O filme tem o nome do personagem interpretado por Alfredo Castro. Aproveitando o fato de que São Paulo é palco de uma manifestação teatral do Chile, Larraín acrescenta, para contextualizar, que Castro é uma das figuras emblemáticas da cena de seu país, como o grupo que trouxe Sin Sangre à cidade. Tony Manero também é o nome do suburbano que John Travolta criou em Embalos de Sábado à Noite, o megassucesso de John Badham que, exatamente em 1978, há 31 anos, deflagrou a onda das discotecas ao redor do mundo. Travolta/Manero pôs o mundo inteiro para dançar. No Brasil, houve até uma novela que ficou lendária, Dancing Days, de Gilberto Braga, com Sônia Braga. O Chile, imerso nas feridas de uma das ditaduras mais violentas da história da América Latina, não escapou à tendência. Muitos chilenos se alienaram, dançando, até para fugir ao horror da realidade do país e ao desmonte das estruturas político-sindicais que transformaram o Chile de Pinochet em laboratório para as teorias dos papas do neoliberalismo econômico.
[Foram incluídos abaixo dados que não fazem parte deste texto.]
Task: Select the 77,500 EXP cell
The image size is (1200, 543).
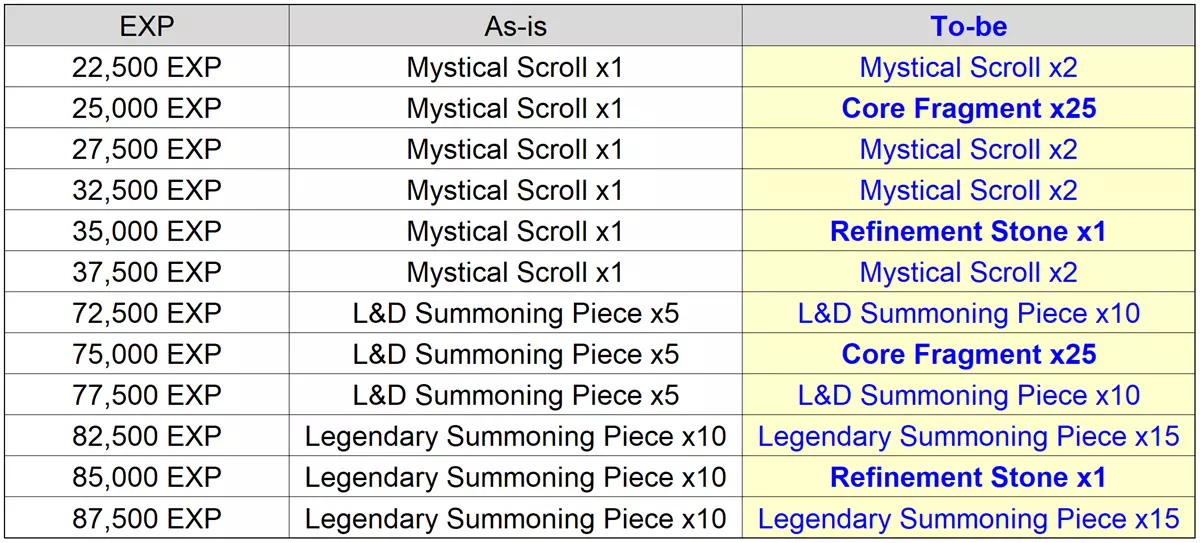Action: pos(146,395)
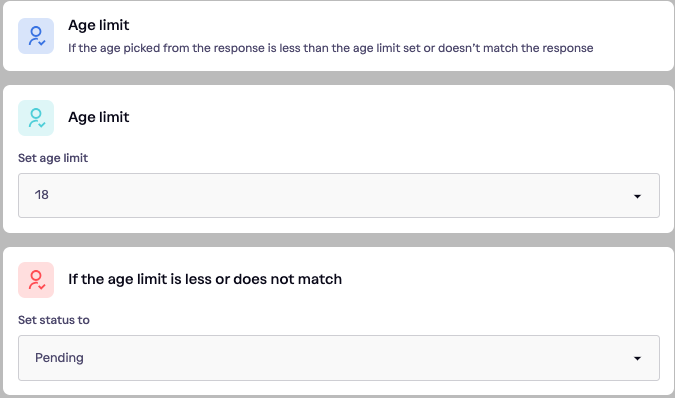675x398 pixels.
Task: Click blank space right of teal Age limit heading
Action: (x=387, y=117)
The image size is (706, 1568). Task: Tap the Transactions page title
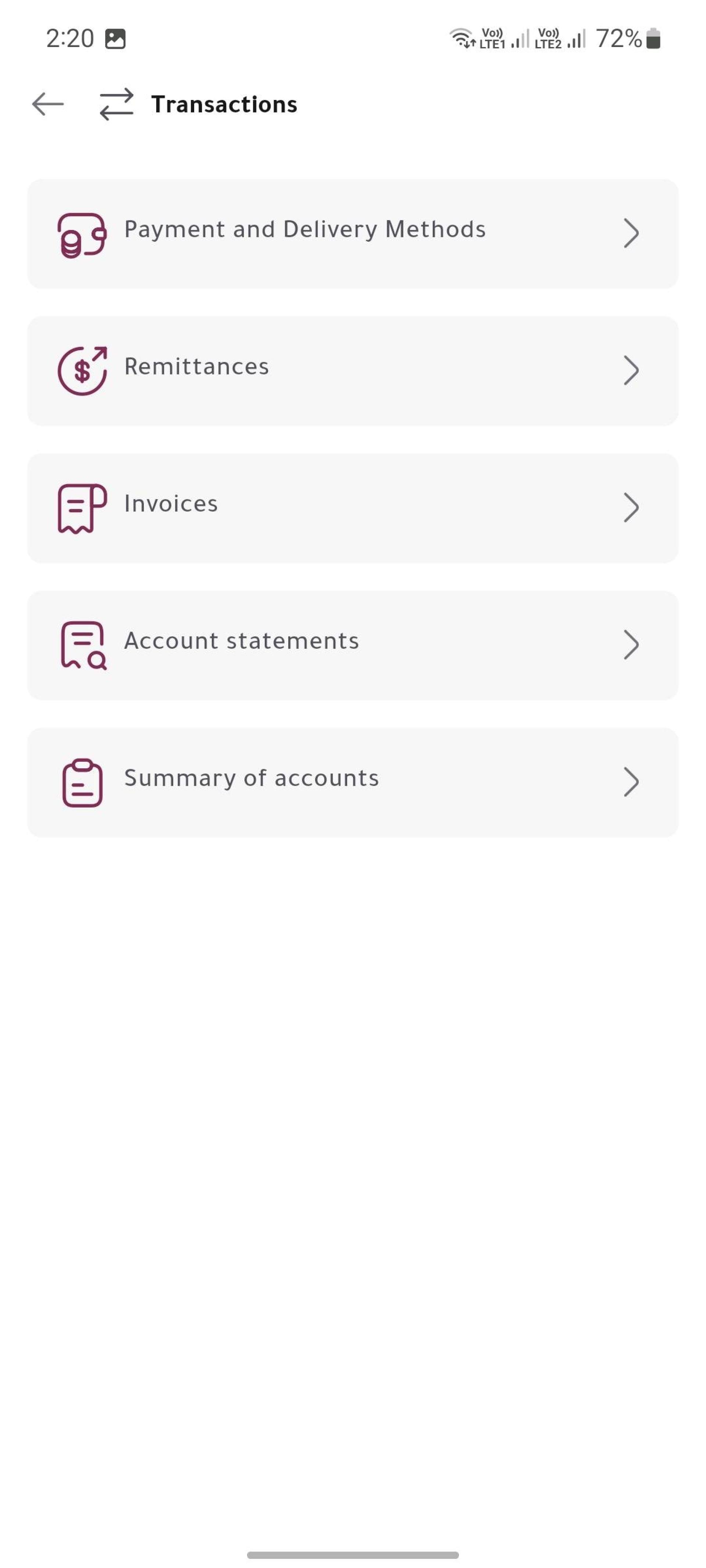coord(224,104)
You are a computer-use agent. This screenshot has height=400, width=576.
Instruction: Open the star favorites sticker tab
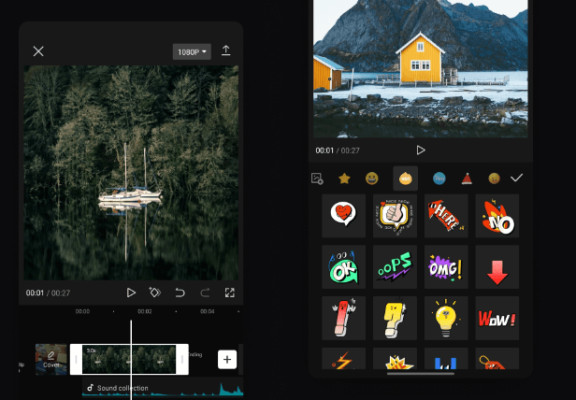tap(344, 179)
É disso que trata Tony Manero, mas Pablo Larraín o faz sem seguir o receituário do colonizado de Hollywood. O protagonista do filme, construído pelo diretor ao longo de dois anos de pesquisa com Alfredo Castro, é esse cinquentão que se obstina em imitar os trejeitos do herói de Travolta. Raul é seu nome e ele é a extensão final daquele homem desnudo e ausente que Larraín flagrou numa foto. Raul ataca estranhos sem motivos aparentes e, ao participar de um concurso de danças, aproveita o clima reinante no país de Pinochet para eliminar seus rivais.
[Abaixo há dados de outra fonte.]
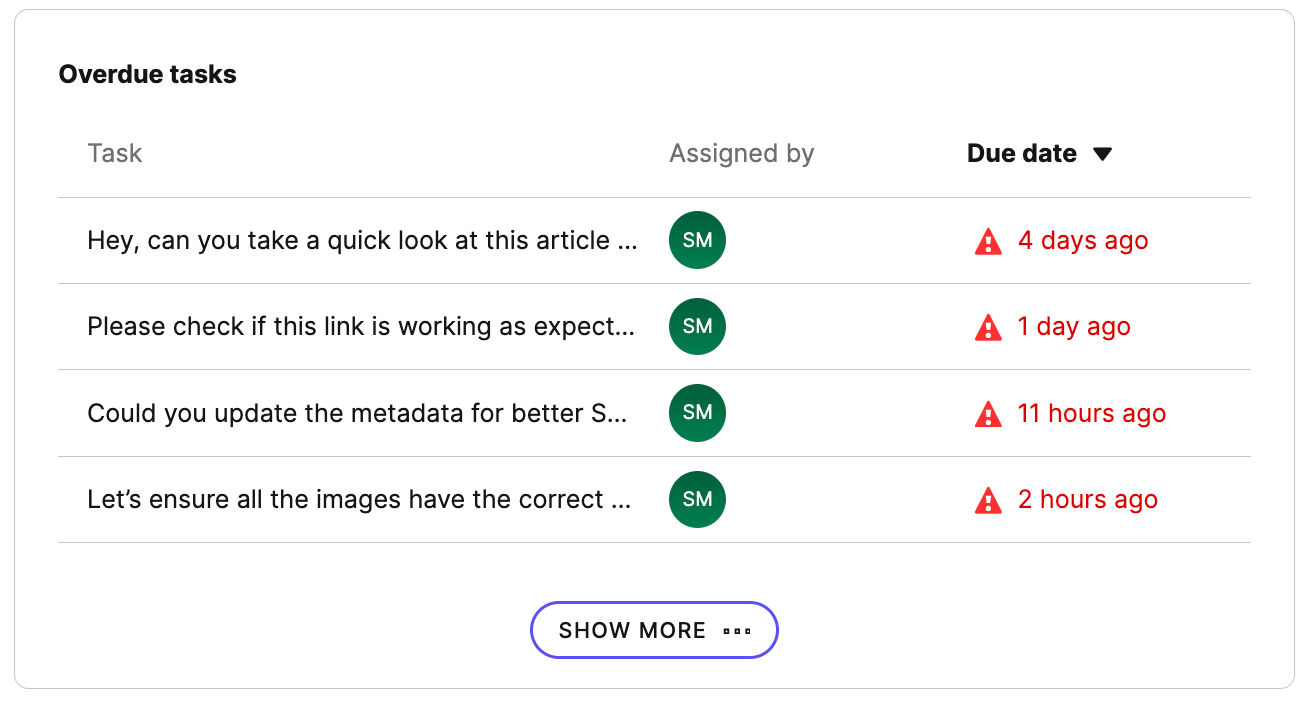1312x706 pixels.
Task: Expand the truncated article review task
Action: [363, 240]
"O filme é uma metáfora do que sucedeu no Chile. O tema é o vazio humano, o vazio ideológico que caracterizou a era Pinochet e é a herança terrível que ele nos deixou", diz o diretor. Pela banda de cá, há quem se queixe do roteiro, que não aprofundaria os meandros psicológicos do complexo personagem. A crítica é levada ao diretor, que comenta - "É uma leitura burguesa de um filme que pretende ser antiburguês. Acho bom que as pessoas se manifestem, no Chile ocorreu a mesma coisa, mas esse tipo de frase feita consegue ser mais vazio do que o vazio de que me acusam. E a verdade é que esse vazio não é meu nem do filme. É do personagem, que critico." A provocação do diretor - existem vazios intencionais, que o espectador de Tony Manero tem de preencher. "Isso aqui não é Hollywood, que serve o filme pronto, para que você não pense. Nosso convite não é para que o público dance com Raul. É para que pense com Tony Manero."


Serviço: Tony Manero (Chile/2008, 98 min.) - Drama. Dir. Pablo Larraín. 18 anos.